• U.S.

Art: Finding the Fine Things

3 minute read

The dean of U.S. portraitists is Boston’s Charles Hopkinson. But for all his fame and his 79 years, Hopkinson has never painted a portrait that holds a mirror up to nature. Even if that were possible, he argues, it would not be enough—”a good portrait exists in a separate world, it is not a mirror, and the artist who paints merely to hit off a likeness or, what’s worse to please his sitter, is lost.”

Among the best of Hopkinson’s portraits is that of Oliver Wendell Holmes (which succeeds in showing the living man as well as the leonine Justice) and the incisive, unflattering one of Calvin Coolidge that hangs in the White House lobby.

To please himself, Hopkinson does watercolors between portrait commissions. Last week Boston’s Margaret Brown Gallery was exhibiting the landscapes he painted on a trip to New Zealand last year. The work of a lifelong sailor, his watercolors are sometimes as taut with motion as a sailboat in a stiff breeze.

“In landscapes,” Hopkinson explained I’m concerned with the flow of line in a mountain or a tree—the gesture of the thing.” To capture it he works even faster than most watercolorists, using fluid and staccato strokes of vibrant color, but unlike more abstract moderns he never lets “the gesture of the thing” obscure the thing itself. “Being a sentimentalist, I want to get across the pleasure of what I see in nature.”

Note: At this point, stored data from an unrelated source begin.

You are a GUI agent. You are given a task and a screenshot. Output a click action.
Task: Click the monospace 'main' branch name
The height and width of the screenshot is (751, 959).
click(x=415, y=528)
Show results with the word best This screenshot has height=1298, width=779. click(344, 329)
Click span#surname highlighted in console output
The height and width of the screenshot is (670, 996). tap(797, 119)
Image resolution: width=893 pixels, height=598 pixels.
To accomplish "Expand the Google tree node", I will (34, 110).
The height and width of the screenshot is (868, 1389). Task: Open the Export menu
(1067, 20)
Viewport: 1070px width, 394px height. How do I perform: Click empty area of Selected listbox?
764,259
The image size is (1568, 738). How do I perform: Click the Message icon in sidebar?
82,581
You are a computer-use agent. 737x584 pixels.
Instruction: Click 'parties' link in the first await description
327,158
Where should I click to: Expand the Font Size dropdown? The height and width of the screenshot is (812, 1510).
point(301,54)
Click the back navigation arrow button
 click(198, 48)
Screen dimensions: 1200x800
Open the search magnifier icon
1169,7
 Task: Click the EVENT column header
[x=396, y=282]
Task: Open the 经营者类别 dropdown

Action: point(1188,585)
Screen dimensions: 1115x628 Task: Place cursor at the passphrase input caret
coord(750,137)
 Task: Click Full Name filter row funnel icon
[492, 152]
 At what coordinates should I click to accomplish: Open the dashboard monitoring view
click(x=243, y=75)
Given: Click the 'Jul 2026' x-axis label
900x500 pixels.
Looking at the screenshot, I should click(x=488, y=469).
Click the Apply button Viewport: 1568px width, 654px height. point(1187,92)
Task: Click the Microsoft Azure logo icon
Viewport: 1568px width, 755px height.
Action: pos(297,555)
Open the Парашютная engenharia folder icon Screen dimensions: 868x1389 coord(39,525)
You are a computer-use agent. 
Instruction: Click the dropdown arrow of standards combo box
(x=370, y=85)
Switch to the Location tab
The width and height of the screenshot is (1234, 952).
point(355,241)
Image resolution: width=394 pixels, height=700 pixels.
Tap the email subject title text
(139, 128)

He also gets across his pleasure in people, and when it comes to portraits he can afford to pick & choose. Hopkinson’s sitters have included a score of college presidents, a brace of bishops, and such thinkers and men of letters as Alfred North Whitehead and John Masefield. Hopkinson hit an early peak in 1921 with his portrait of Charles W. Eliot, in which the late, great Harvard president’s ramrod back is tellingly contrasted with the folded gentleness of his big hands. A more recent painting of Harvard’s James Bryant Conant seems to show him searching lor the proper word.

As soft-spoken as his art is assertive, Hopkinson thinks his approach to portraiture “very oldfashioned. But just as on the stage it is easier to act a drunken man than a line character, it is easier to draw a caricature than to paint a face that denotes fine character. I’ve always tried to find the fine things rather than to make a sneering comment.”